-- THE DATA follows --

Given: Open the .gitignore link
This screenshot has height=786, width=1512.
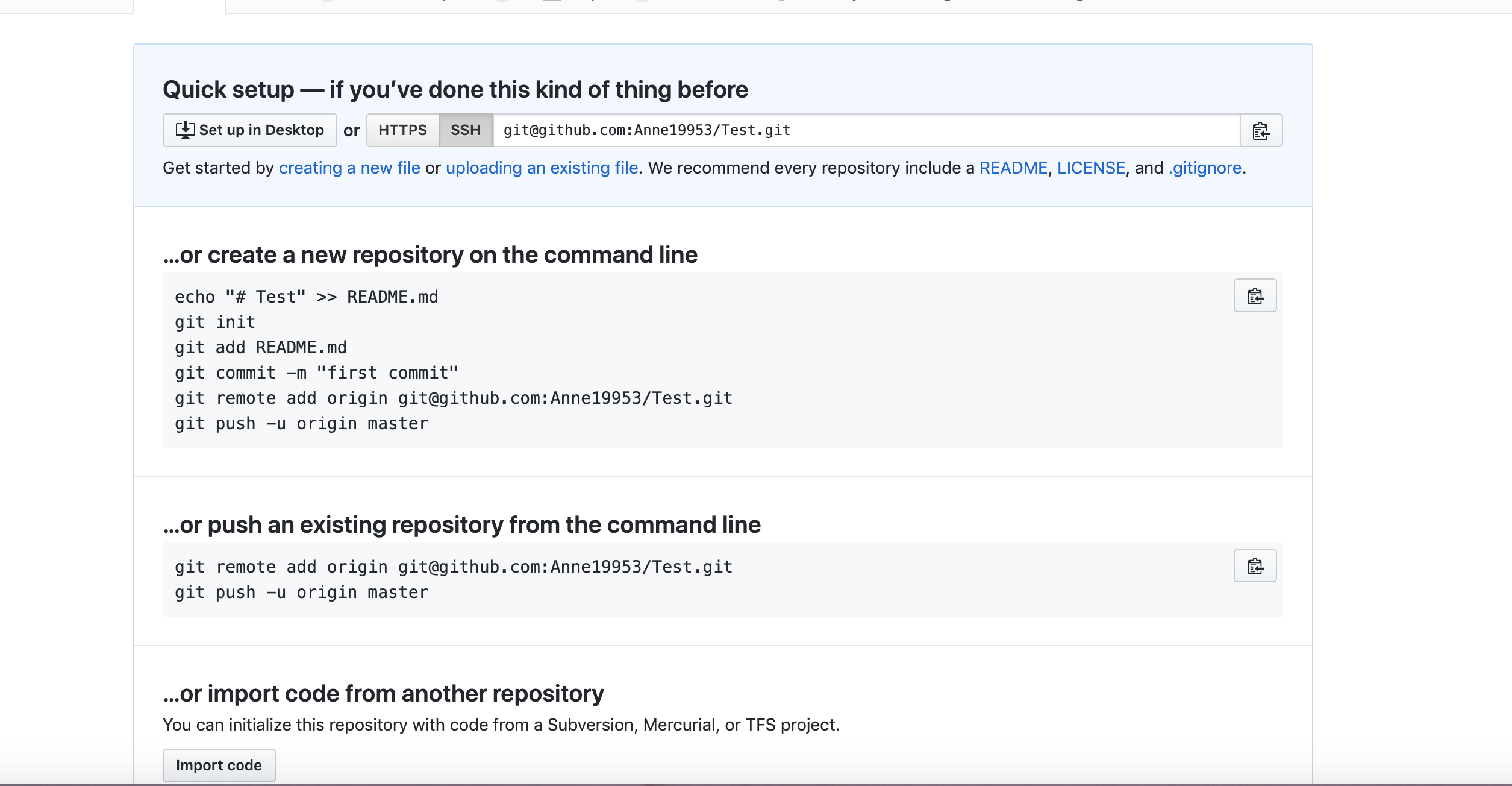Looking at the screenshot, I should click(x=1205, y=168).
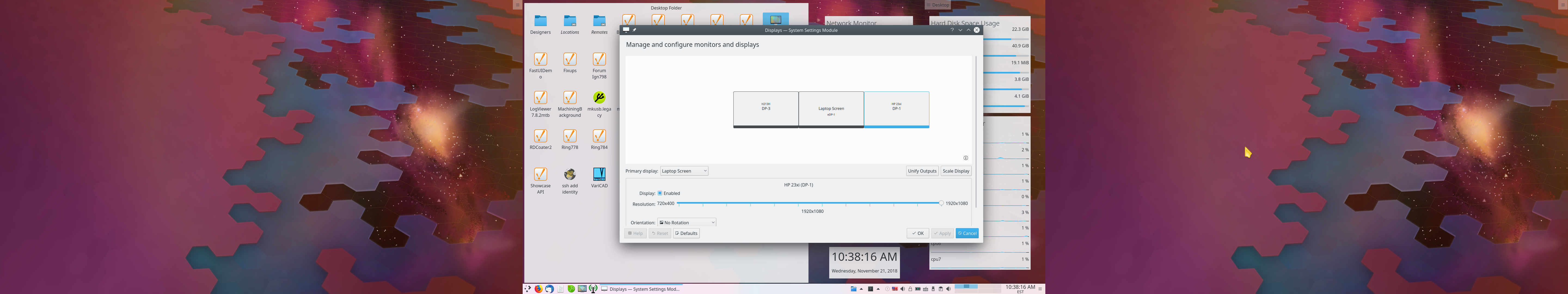Click the US keyboard layout indicator
This screenshot has height=294, width=1568.
895,289
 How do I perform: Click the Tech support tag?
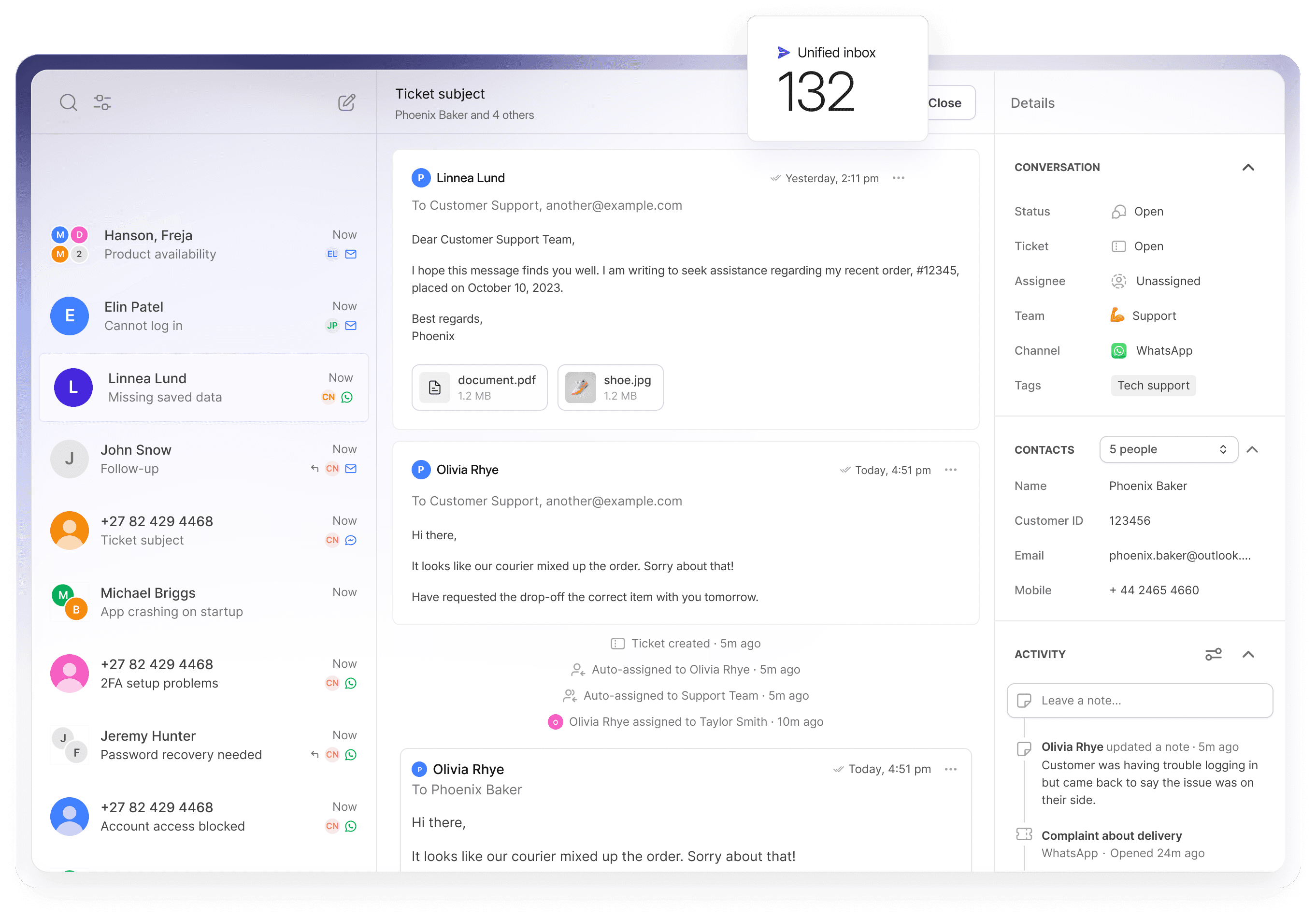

-- THE DATA concluded --

An exact copy is needed of every line from the one holding "This screenshot has height=786, width=1512." to the end of the entries above, both ends kept and each picture dropped.

This screenshot has height=786, width=1512.
Looking at the screenshot, I should click(x=1205, y=168).
Click the US keyboard layout indicator
This screenshot has height=294, width=1568.
895,289
 How do I perform: Click the Tech support tag?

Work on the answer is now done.